ONE week after his death, it was revealed yesterday that former President Francois Mitterrand had suffered for the whole of his 14 year term of office from the cancer which eventually killed him. For his last six months in the Elysee he was "no longer capable of governing," according to a book by his former personal doctor.
The revelations by Dr Claude Gubler, in his book The Great Secret, to be published today, caused a political and ethical storm yesterday. Politicians, including the Prime Minister, Mr Alain Juppe, who was Foreign Affairs Minister during Mr Mitterrand's final two years in office denied that he had been unfit to rule.
The medical establishment denounced Dr Gubler for breaking the medical confidentiality rule.
At the same time, the magazine Paris Match drew heavy criticism from the Mitterrand family for publishing two photographs of the former president on his deathbed. Legal action was threatened against the magazine in a statement signed by Mr Mitterrand's widow, Danielle, their two sons, and also by his long term mistress, Ms Anne Pingeot, and their daughter, Mazarine.
Dr Gubler described how Mr Mitterrand's cancer was kept a "state secret" for 11 years, until the then president divulged it after an operation in 1992. Dr Gubler wrote that in his opinion Mr Mitterrand was no longer fit to govern from November 1994, because he was so unwell that he had to spend most mornings lying down in the Elysee, and was frequently too tired to look at documents.

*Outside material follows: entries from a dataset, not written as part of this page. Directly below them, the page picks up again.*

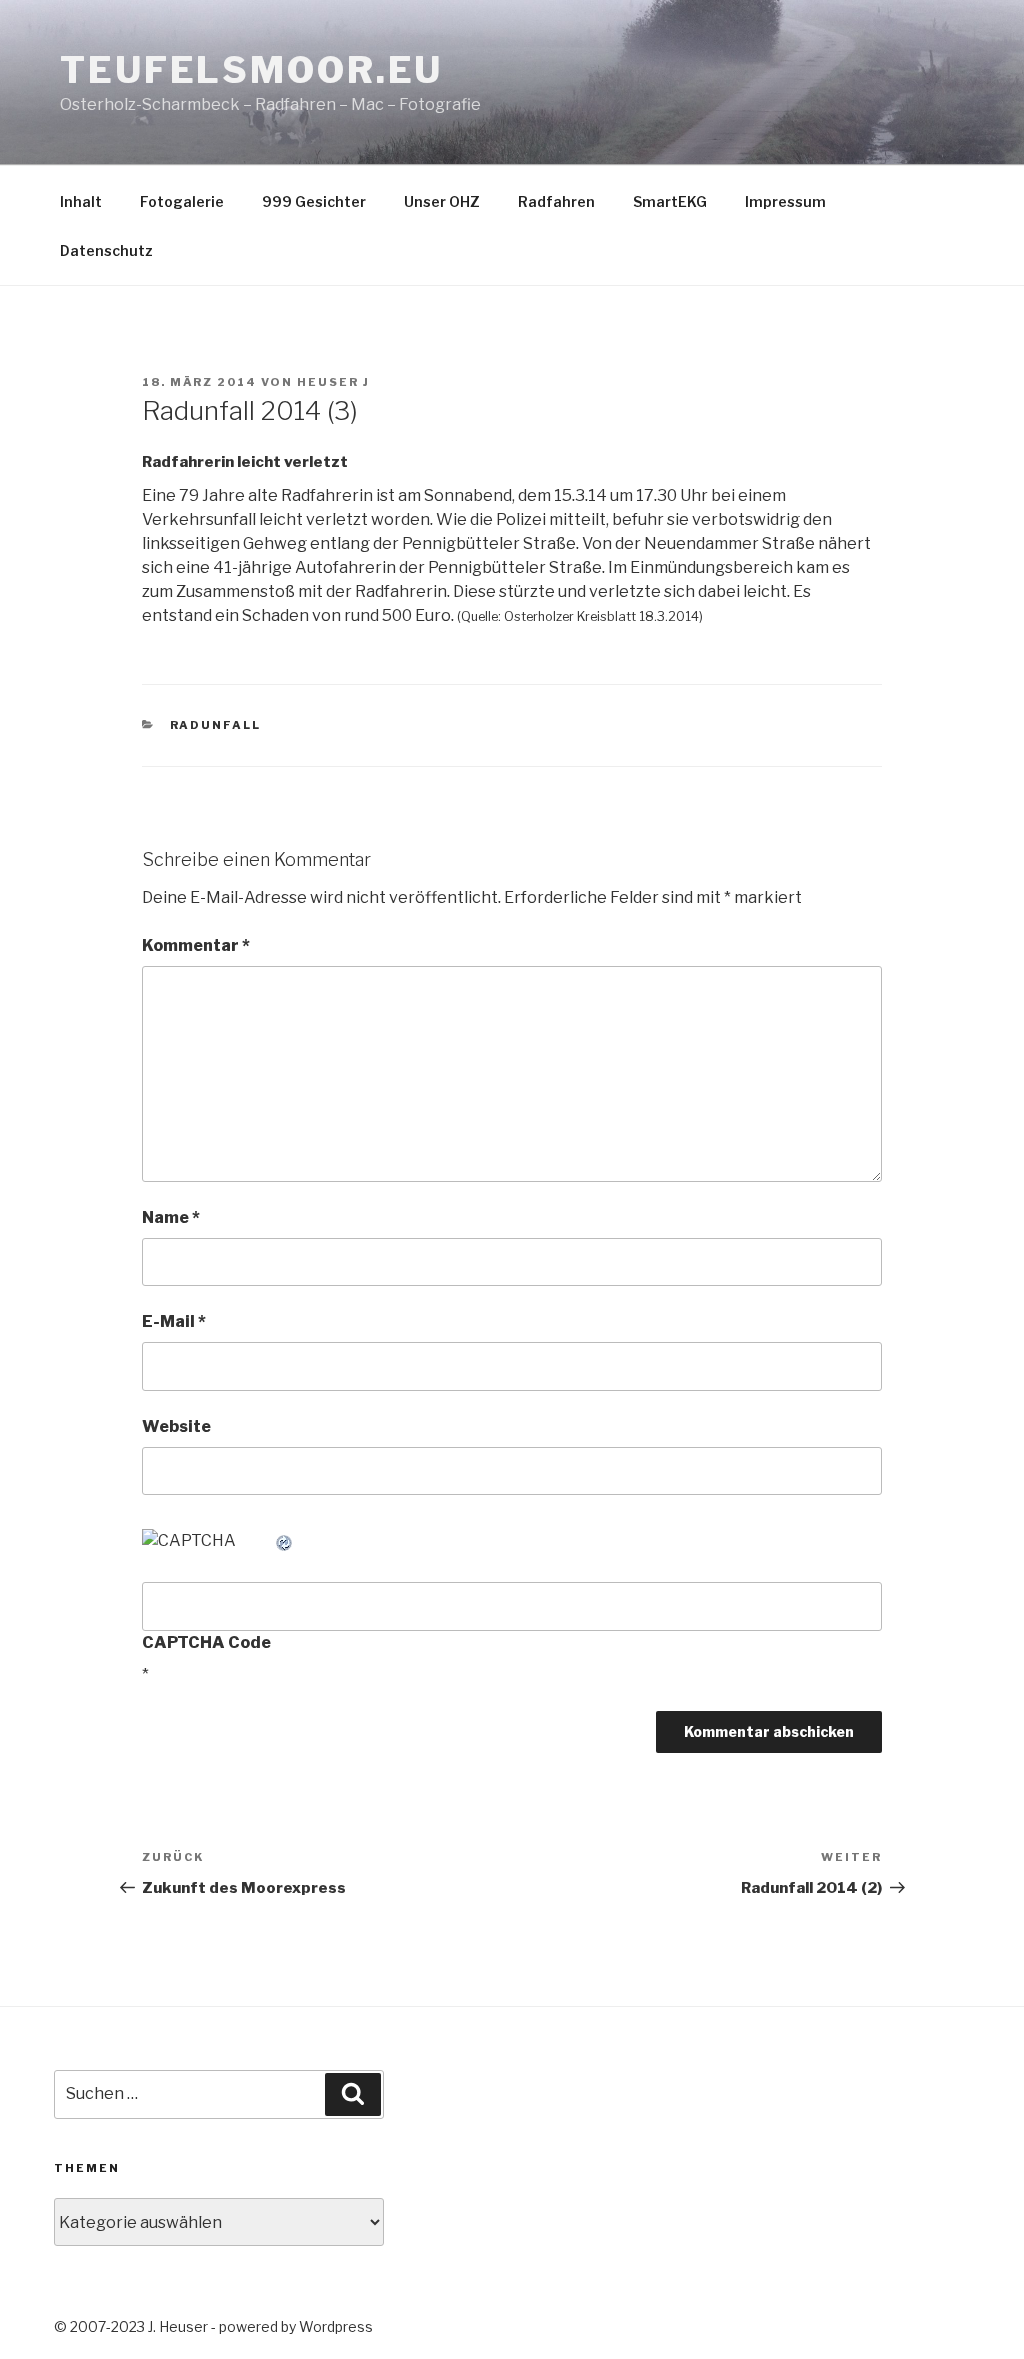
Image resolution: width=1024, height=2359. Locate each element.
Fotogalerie (182, 201)
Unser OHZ (442, 201)
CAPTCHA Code (206, 1642)
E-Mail (174, 1321)
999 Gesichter (314, 201)
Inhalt (81, 201)
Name (171, 1217)
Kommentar (196, 945)
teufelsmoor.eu (251, 70)
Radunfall (216, 725)
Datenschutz (106, 250)
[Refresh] (285, 1540)
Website (176, 1426)
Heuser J (333, 382)
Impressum (785, 201)
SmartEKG (670, 201)
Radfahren (556, 201)
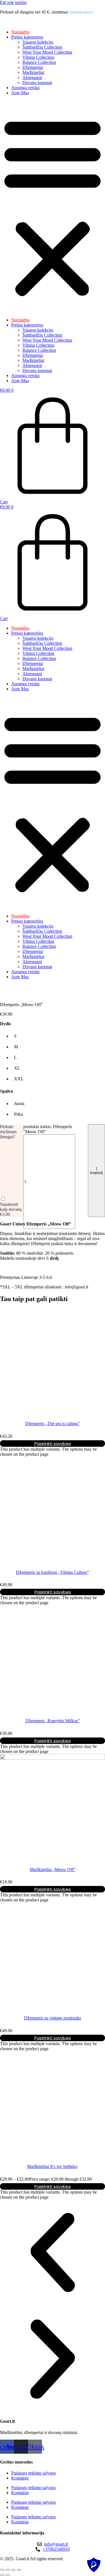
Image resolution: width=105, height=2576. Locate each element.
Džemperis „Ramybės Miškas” (52, 1720)
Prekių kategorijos (27, 37)
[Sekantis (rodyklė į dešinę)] (8, 2575)
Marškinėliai (33, 72)
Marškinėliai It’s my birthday (52, 2166)
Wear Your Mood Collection (47, 52)
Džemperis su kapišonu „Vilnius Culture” (52, 1572)
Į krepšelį (96, 1170)
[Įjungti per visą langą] (8, 2570)
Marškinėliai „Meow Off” (52, 1869)
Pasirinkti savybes (52, 1443)
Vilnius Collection (38, 57)
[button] (52, 206)
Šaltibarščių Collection (42, 47)
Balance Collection (39, 62)
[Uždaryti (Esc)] (19, 2570)
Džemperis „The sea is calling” (52, 1423)
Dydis (5, 1023)
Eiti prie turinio (13, 2)
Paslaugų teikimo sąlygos (33, 2473)
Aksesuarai (32, 77)
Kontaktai (20, 2478)
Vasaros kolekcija (37, 42)
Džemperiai (32, 67)
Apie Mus (20, 92)
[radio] (19, 1036)
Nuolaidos (20, 32)
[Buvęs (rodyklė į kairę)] (2, 2575)
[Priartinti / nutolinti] (2, 2570)
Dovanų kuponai (37, 82)
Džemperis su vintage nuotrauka (52, 2018)
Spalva (6, 1091)
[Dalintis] (13, 2570)
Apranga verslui (25, 87)
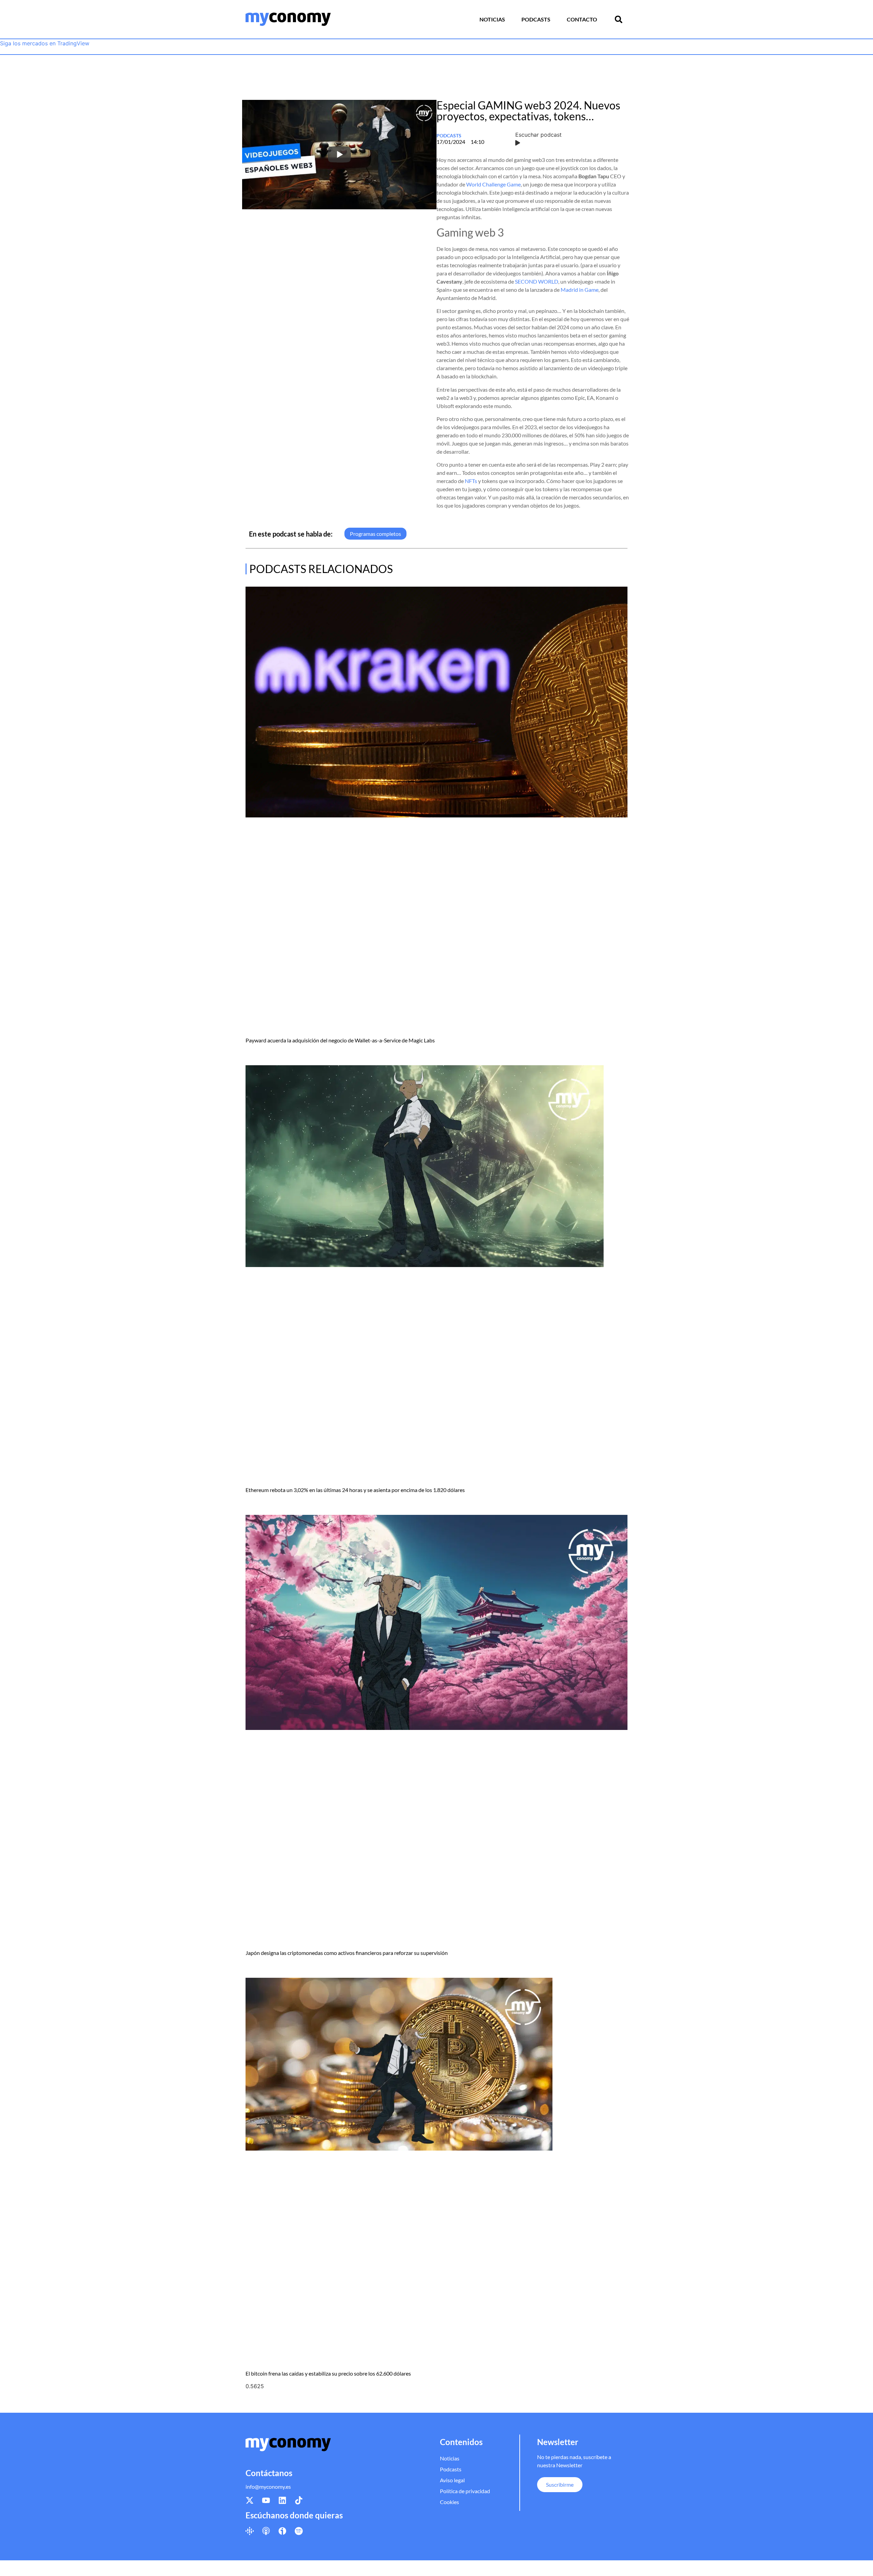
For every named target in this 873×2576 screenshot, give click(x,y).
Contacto (582, 19)
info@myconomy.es (268, 2486)
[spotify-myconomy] (299, 2530)
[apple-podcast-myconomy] (266, 2530)
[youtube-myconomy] (266, 2500)
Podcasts (535, 19)
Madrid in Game (579, 289)
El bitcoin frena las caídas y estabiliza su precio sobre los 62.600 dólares (328, 2373)
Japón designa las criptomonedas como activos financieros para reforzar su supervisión (347, 1952)
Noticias (492, 19)
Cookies (449, 2502)
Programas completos (375, 533)
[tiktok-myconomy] (299, 2500)
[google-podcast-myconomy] (250, 2530)
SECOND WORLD (536, 281)
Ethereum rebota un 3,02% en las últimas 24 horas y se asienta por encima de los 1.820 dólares (355, 1490)
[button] (618, 19)
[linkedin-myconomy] (282, 2500)
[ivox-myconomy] (282, 2530)
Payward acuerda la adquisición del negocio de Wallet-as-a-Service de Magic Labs (340, 1040)
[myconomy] (288, 19)
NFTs (471, 481)
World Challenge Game (493, 184)
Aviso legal (452, 2480)
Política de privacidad (465, 2491)
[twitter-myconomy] (250, 2500)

The newspaper Le Monde went further, quoting unnamed sources as saying that Mr Mitterrand knew about his cancer even before he was elected in May 1981.
After the death of former president Georges Pompidou, who died of cancer in office in 1974 and whose illness had been kept secret until the end Mr Mitterrand promised in 1981 that, if elected, he would be open about his state of health, publishing medical bulletins every six months.
These bulletins were all lies, Dr Gubler wrote, saying that from 1982 every one should have begun "The President's cancer."
He described how Mr Mitterrand underwent cancer tests at the military Val de Grace hospital in Paris in 1981, when he was admitted under an assumed name. The tests revealed that he had prostate cancer which had already spread into his bones.
From then on he underwent radiotherapy and hormone treatment, which involved him being put on a drip every day, even at summits and on state visits.
The president was obsessed that the CIA or the KGB might discover the secret. Dr Gubler recounted how he had to improvise ways of hanging Lip the drip, such as using pictures on the wall.